The law gives the tenant the right to move out of the rental unit if she objects to a change to the lease, and also to have the property transferred to a non-profit organization to assist with the transfer.

The law is part of a sweeping plan to overhaul the state’s rental market, including an effort to require that people who own property with a mortgage be allowed to keep it.

Many renters rely on rent control laws to pay rent.

The tenant also alleges that her landlord is “unable to afford to make repairs to the rental home.”
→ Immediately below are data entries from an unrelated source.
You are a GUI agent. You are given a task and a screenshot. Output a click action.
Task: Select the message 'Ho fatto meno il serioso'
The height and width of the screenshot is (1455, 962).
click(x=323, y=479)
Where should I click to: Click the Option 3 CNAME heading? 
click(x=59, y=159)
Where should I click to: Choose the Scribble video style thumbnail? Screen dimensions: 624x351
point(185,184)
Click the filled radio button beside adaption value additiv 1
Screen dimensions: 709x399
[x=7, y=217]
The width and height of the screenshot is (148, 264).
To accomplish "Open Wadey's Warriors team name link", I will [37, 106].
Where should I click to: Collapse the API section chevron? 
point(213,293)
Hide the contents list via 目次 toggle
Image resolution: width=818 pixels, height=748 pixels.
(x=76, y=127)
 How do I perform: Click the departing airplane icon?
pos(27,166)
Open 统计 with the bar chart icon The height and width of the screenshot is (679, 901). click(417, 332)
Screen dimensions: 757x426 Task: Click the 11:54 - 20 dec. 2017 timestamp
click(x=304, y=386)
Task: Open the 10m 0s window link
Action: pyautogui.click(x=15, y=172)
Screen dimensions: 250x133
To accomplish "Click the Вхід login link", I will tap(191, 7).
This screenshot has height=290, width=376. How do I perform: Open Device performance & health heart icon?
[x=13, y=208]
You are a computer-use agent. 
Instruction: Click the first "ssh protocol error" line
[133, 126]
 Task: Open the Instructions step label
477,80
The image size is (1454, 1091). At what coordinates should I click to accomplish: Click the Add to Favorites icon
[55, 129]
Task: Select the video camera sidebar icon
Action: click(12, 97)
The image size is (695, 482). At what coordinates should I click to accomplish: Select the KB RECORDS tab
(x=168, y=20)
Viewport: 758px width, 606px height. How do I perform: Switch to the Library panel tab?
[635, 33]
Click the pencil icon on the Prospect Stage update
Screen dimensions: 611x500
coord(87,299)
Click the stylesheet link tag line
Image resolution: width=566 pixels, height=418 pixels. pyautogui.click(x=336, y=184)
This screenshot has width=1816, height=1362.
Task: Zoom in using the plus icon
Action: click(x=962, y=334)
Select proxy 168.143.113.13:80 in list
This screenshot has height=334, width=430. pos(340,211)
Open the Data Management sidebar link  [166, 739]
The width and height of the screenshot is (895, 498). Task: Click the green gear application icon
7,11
The tenant, who did not give her name, also wrote that she has been the victim of racial discrimination and has experienced harassment.

She says that she and her husband, who also lives in the home, have been verbally and physically harassed by the owner of the property, who was also the landlord for several years.

The owner of a condominium in Albuquerque, N.M., has filed a complaint with the state over allegations that he retaliated against a tenant who complained about harassment by his landlord.

The woman’s landlord is a landlord who has repeatedly failed to make regular repairs to his rental property in order to avoid a possible eviction.

The landlord told the woman he could evict her if she didn’t move out, and he refused to negotiate a new lease.

“My tenant-occupied unit has a very poor safety record, and my tenant-owned property has never been tested for mold or asbestos,” the landlord said in a letter.

“These facts are the reason I cannot afford to pay the rent.

Therefore, my tenant cannot move out.”

The landlord also refused to help the tenant with her rent payment, and threatened to move her out if she complained about the landlord’s behavior.

“You should be able to see how much of a threat you really are to your landlord,” the letter reads.

“And the truth is, my landlord’s harassment is no longer a concern to you.

Your lease and the landlord will not be renewed.

You can no longer afford to live here.”